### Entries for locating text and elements
__________
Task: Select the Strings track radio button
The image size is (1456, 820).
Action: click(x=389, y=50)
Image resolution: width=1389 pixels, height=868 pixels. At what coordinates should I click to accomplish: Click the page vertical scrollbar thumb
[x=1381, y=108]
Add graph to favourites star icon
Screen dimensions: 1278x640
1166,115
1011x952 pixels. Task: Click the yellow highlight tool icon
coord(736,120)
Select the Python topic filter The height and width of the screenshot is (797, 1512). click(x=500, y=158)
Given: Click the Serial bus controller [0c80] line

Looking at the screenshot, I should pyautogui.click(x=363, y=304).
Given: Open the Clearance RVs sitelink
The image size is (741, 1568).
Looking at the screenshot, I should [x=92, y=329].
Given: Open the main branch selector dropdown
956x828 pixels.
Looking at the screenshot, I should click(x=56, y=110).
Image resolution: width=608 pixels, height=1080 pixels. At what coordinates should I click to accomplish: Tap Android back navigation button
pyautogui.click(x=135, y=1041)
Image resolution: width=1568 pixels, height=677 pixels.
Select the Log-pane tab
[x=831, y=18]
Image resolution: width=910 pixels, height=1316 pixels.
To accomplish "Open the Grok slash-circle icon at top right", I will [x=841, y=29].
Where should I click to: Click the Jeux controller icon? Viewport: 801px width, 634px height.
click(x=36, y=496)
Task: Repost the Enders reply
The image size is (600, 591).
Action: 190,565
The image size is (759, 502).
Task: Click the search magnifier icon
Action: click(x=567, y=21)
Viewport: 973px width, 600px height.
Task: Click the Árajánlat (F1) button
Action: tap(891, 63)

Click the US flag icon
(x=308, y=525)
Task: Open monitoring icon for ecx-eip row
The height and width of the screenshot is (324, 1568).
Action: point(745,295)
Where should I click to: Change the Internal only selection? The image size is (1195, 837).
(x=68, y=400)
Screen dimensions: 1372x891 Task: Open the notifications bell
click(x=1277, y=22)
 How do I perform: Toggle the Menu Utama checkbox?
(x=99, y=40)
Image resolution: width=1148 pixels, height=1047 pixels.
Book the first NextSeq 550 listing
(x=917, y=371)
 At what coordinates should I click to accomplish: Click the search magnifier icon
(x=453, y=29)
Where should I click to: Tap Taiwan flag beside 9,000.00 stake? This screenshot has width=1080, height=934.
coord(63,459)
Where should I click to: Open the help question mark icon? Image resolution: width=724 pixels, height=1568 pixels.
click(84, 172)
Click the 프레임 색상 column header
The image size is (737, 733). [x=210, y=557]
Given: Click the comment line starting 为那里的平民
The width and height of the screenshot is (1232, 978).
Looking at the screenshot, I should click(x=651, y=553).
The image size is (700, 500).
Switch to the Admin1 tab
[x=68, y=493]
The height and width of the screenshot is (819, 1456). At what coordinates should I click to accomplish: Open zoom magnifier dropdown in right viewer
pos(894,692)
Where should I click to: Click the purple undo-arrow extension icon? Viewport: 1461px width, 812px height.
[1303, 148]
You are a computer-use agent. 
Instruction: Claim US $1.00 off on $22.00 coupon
__________
### What is required
Duplicate every one of the entries above, line for line and without any change.

### Task output
Task: Select the Strings track radio button
The image size is (1456, 820).
Action: click(x=389, y=50)
Image resolution: width=1389 pixels, height=868 pixels. At what coordinates should I click to accomplish: Click the page vertical scrollbar thumb
[x=1381, y=108]
Add graph to favourites star icon
Screen dimensions: 1278x640
1166,115
1011x952 pixels. Task: Click the yellow highlight tool icon
coord(736,120)
Select the Python topic filter The height and width of the screenshot is (797, 1512). click(x=500, y=158)
Given: Click the Serial bus controller [0c80] line

Looking at the screenshot, I should pyautogui.click(x=363, y=304).
Given: Open the Clearance RVs sitelink
The image size is (741, 1568).
Looking at the screenshot, I should [x=92, y=329].
Given: Open the main branch selector dropdown
956x828 pixels.
Looking at the screenshot, I should click(x=56, y=110).
Image resolution: width=608 pixels, height=1080 pixels. At what coordinates should I click to accomplish: Tap Android back navigation button
pyautogui.click(x=135, y=1041)
Image resolution: width=1568 pixels, height=677 pixels.
Select the Log-pane tab
[x=831, y=18]
Image resolution: width=910 pixels, height=1316 pixels.
To accomplish "Open the Grok slash-circle icon at top right", I will [x=841, y=29].
Where should I click to: Click the Jeux controller icon? Viewport: 801px width, 634px height.
click(x=36, y=496)
Task: Repost the Enders reply
The image size is (600, 591).
Action: 190,565
The image size is (759, 502).
Task: Click the search magnifier icon
Action: click(x=567, y=21)
Viewport: 973px width, 600px height.
Task: Click the Árajánlat (F1) button
Action: tap(891, 63)

Click the US flag icon
(x=308, y=525)
Task: Open monitoring icon for ecx-eip row
The height and width of the screenshot is (324, 1568).
Action: point(745,295)
Where should I click to: Change the Internal only selection? The image size is (1195, 837).
(x=68, y=400)
Screen dimensions: 1372x891 Task: Open the notifications bell
click(x=1277, y=22)
 How do I perform: Toggle the Menu Utama checkbox?
(x=99, y=40)
Image resolution: width=1148 pixels, height=1047 pixels.
Book the first NextSeq 550 listing
(x=917, y=371)
 At what coordinates should I click to accomplish: Click the search magnifier icon
(x=453, y=29)
Where should I click to: Tap Taiwan flag beside 9,000.00 stake? This screenshot has width=1080, height=934.
coord(63,459)
Where should I click to: Open the help question mark icon? Image resolution: width=724 pixels, height=1568 pixels.
click(84, 172)
Click the 프레임 색상 column header
The image size is (737, 733). [x=210, y=557]
Given: Click the comment line starting 为那里的平民
The width and height of the screenshot is (1232, 978).
Looking at the screenshot, I should click(x=651, y=553).
The image size is (700, 500).
Switch to the Admin1 tab
[x=68, y=493]
The height and width of the screenshot is (819, 1456). At what coordinates should I click to accomplish: Open zoom magnifier dropdown in right viewer
pos(894,692)
Where should I click to: Click the purple undo-arrow extension icon? Viewport: 1461px width, 812px height.
[1303, 148]
You are a computer-use agent. 
Instruction: Claim US $1.00 off on $22.00 coupon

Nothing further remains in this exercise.